Document upload
The document uploader is an example tool to enable document uploads into a deployed Galielo system.
This feature is available under the pnpm run galileo-cli document
topic (see pnpm run galileo-cli document --help
).
Content preparation
Before using the uploader, you need to prepare your content for upload.
The following steps are required:
- if you want to upload files, they must be in plain text format (
.txt
) - you need to provide a
metadata.json
which meets the schema requirements (seepackages/galileo-cli/src/lib/document/metadata.schema.json
).
Metadata
Check out the examples provided (packages/galileo-cli/examples
), additionally, here is an example with comments:
// file: metadata.json
{
// the root directory that contains all your files
// if there are no files used, this can be empty string ""

Objective
Write the rest of the document upload page, picking up right after its last line. These items have no connection to the document upload page.

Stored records
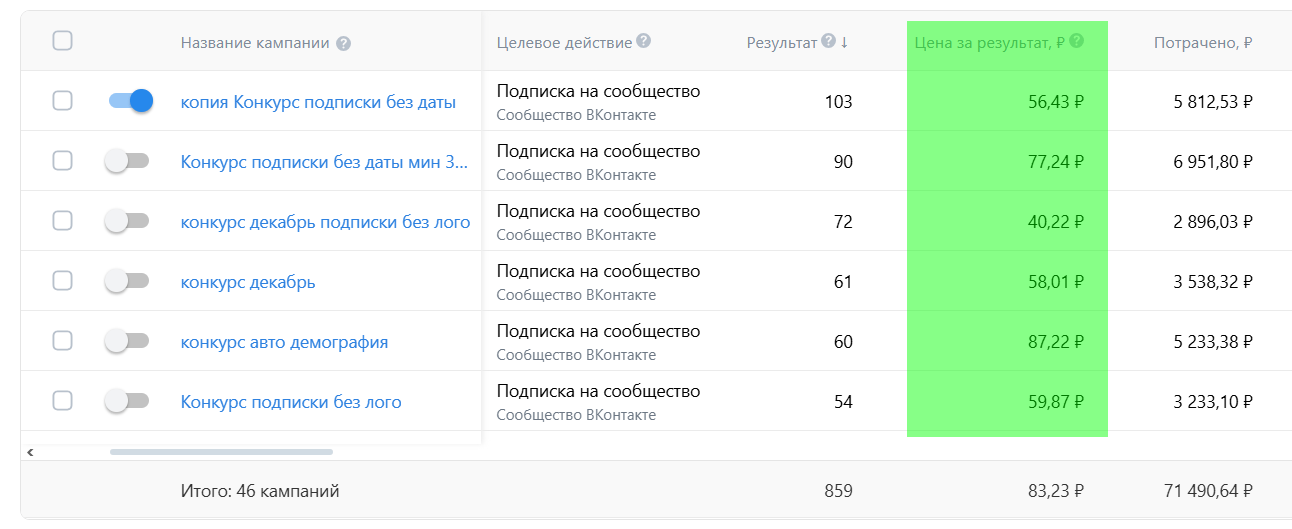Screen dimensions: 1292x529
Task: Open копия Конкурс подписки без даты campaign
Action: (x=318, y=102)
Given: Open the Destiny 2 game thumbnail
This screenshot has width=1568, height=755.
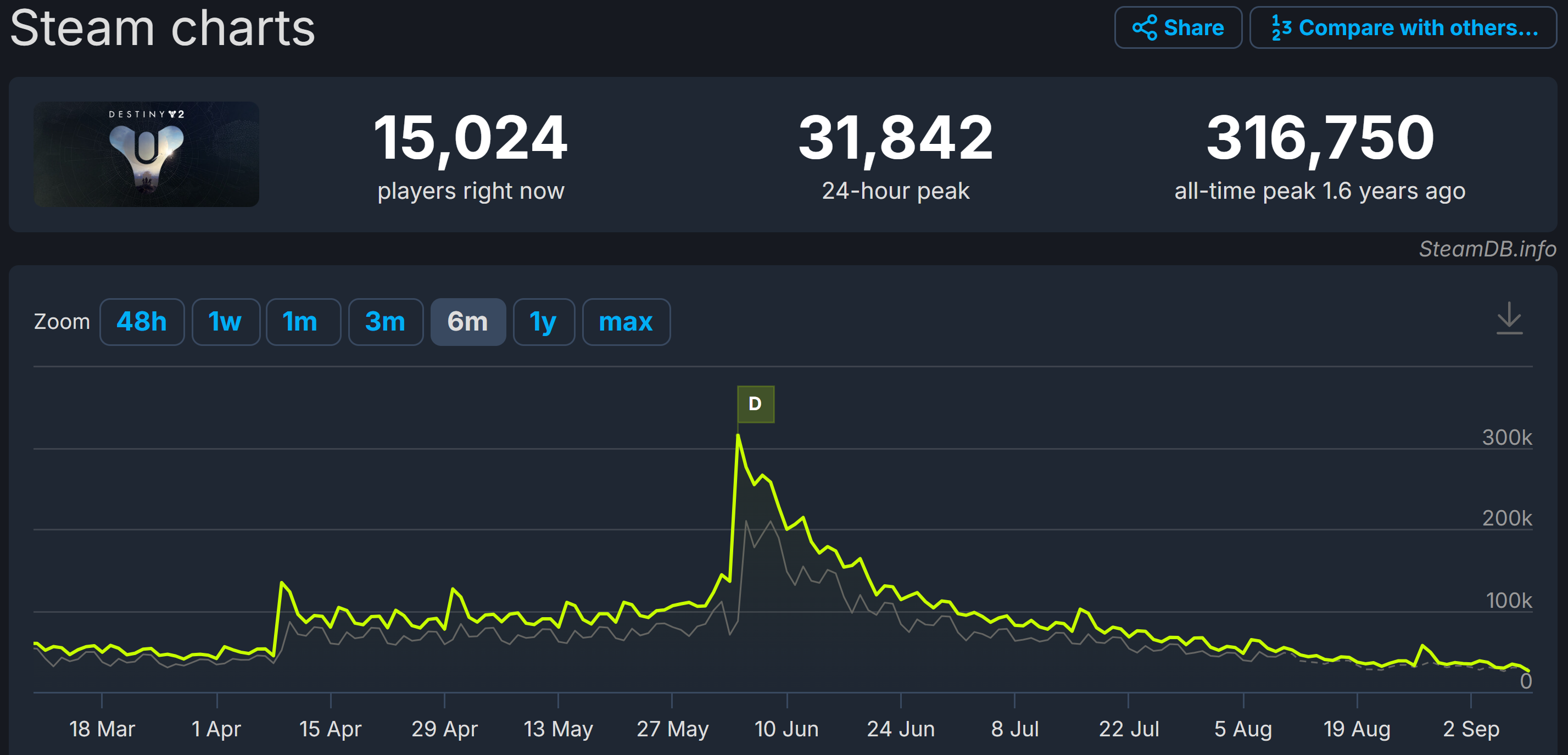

Output of the task
// if it's not an absolute path, the relative path will be relative to CWD
"rootDir": "./",
// metadata object containing key-value pairs, that will be applied to every document that is uploaded
"metadata": {
"domain": "my-domain", // domain must be set
"appliesTo": "every-file-uploaded" // additional key-value pairs are optional
},
// documents to upload
"documents": {
// option 1: the key is a file path _relative to_ the `rootDir`
"relative/path/my-filename.txt": {
// key-value pairs that will be applied only to this document
"metadata": {
"key1": "value1"
}
},
// option 2: the key is a unique identifier (no file used)
"MyCSV-Line1": {
// if no local file used, `pageContent` must be provided
"pageContent": "content",
// key-value pairs that will be applied only to this document
"metadata": {
"key1": "value1"
}
},
}
}
Metadata with non–US-ASCII characters
We are utilizing S3's User-defined object metadata. In certain cases, metadata needs to be added that has non–US-ASCII characters (e.g.: metadata defined in other languages).
For this case, we define a special metadata key called json-base64
, that must have a value of a base64-encoded string of a JSON-object containing string-any key-value pairs.
Example:
// metadata to add:
{
"chìa khóa": "giá trị", // "key": "value" in Vietnamese
}
// document metadata:
{
// ...
"documents": {
"myDocumentKey": {
"metadata": {
"json-base64": "eyJjaMOsYSBraMOzYSI6Imdpw6EgdHLhu4sifQ==" // Buffer.from(mySpecialCharsMetadata).toString("base64")
}
}
}
}
During the indexing process, the base64-encoded string will be decoded and the values merged with the other provided metadata.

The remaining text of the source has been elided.